Journal d’un Patriote: L’esprit de Bihome

2018 : JOURNAL d’un Patriote 

L’esprit de Bihome.

 

Le fléau de la nation

Au début du 20ème siècle la vie du Mwami du Burundi, Mwezi Gisabo est menacée  par les envahisseurs. Cependant, un paysan se distingue en se sacrifiant pour sauver le roi.  Durant l’attaque des allemands, ce vaillant patriote s’est fait passer pour le roi en portant la tenue royale.
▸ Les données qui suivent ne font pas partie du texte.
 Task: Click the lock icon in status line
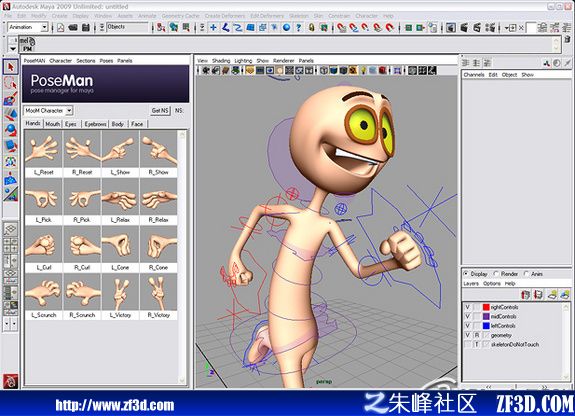click(x=311, y=27)
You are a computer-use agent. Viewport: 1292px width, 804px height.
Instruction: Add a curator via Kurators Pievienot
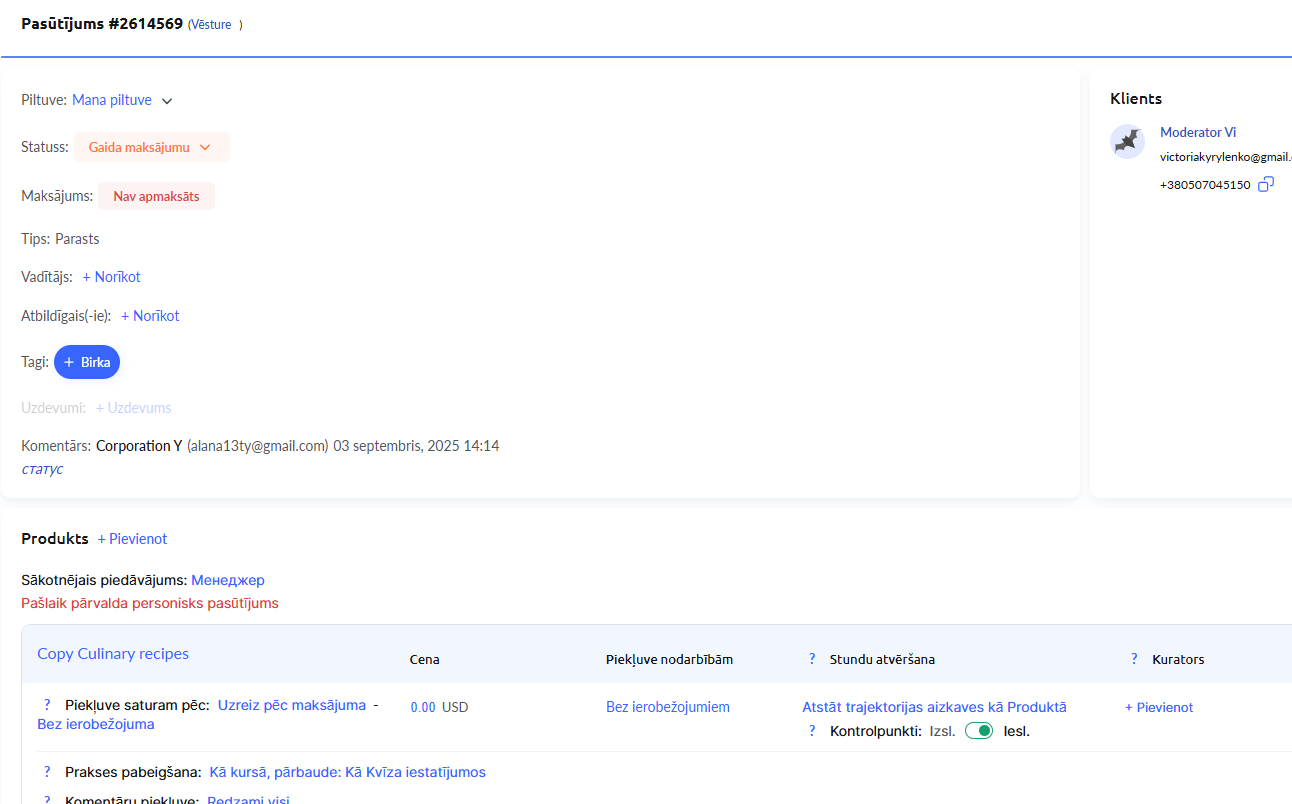click(1158, 707)
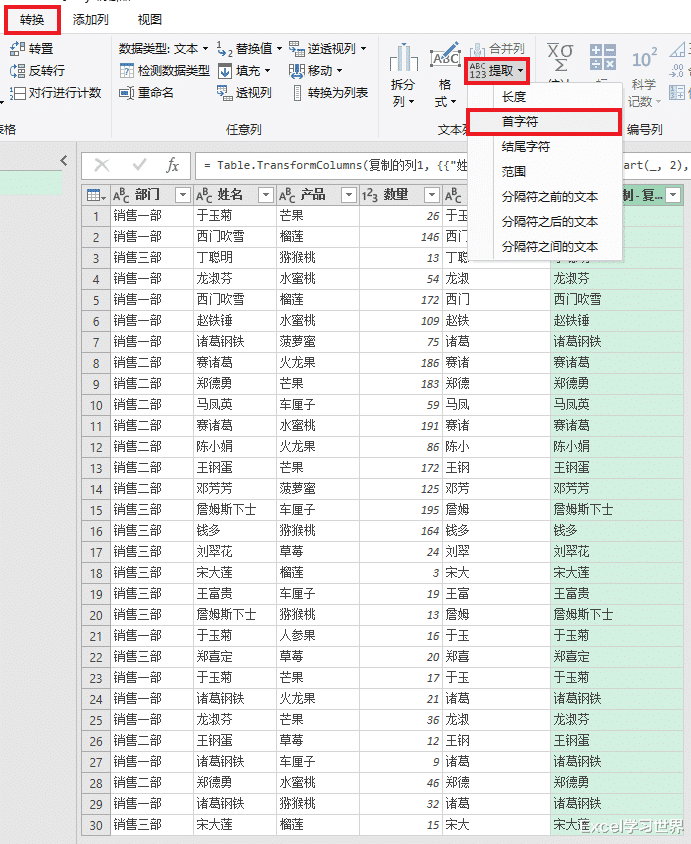Click the Reverse Rows (反转行) icon
This screenshot has width=691, height=844.
pos(17,70)
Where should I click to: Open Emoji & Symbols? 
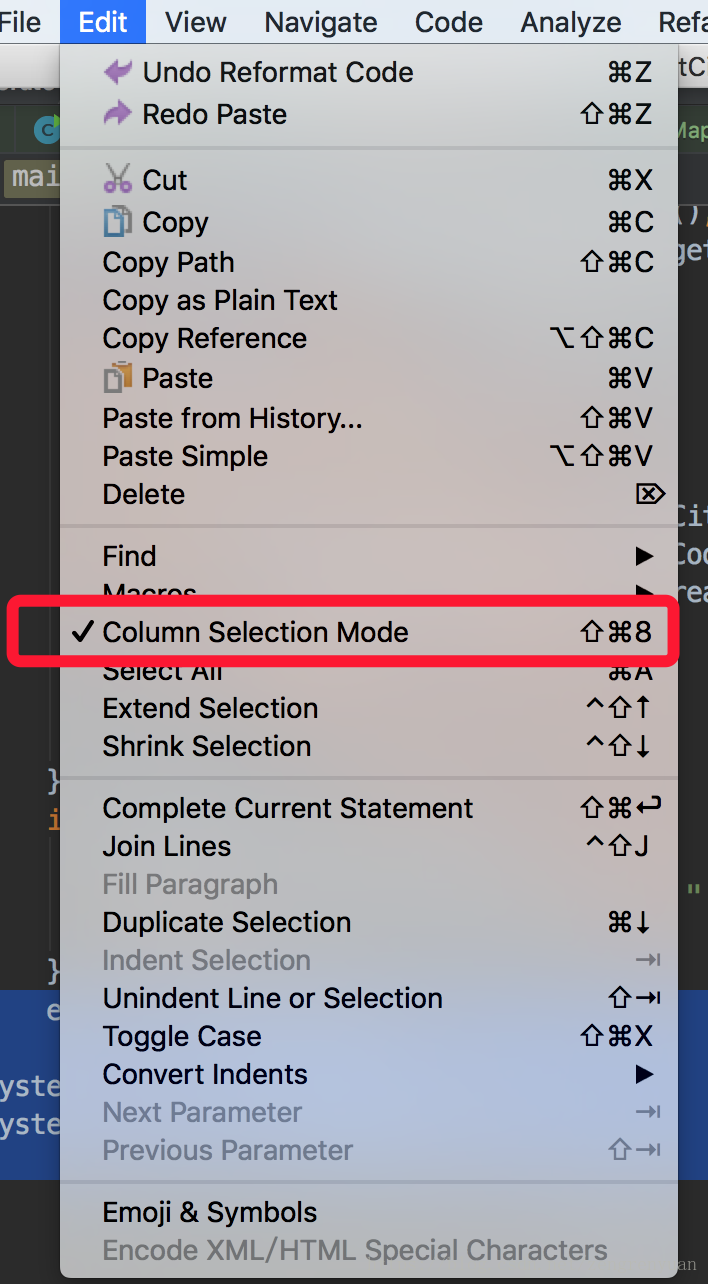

Ce héros s’appelait Bihome, il a été assassiné sur la colline de Nkomwe, à Kiganda dans la province de Muramvya.

 

Au début du 21ème siècle pour cheminer vers la fin des conflits politico-ethniques,  l’Accord d’Arusha pour la Paix et la réconciliation au Burundi est signé sous la houlette du leader charismatique Nelson Mandela.

Près de dix-huit ans plus tard, notre nation vit encore un drame humanitaire dans lequel plus d’un demi-million de nos compatriotes sont exilés et plus d’un million vivent sous la menace quotidienne de la milice Imbonerakure, la jeunesse du parti au Pouvoir.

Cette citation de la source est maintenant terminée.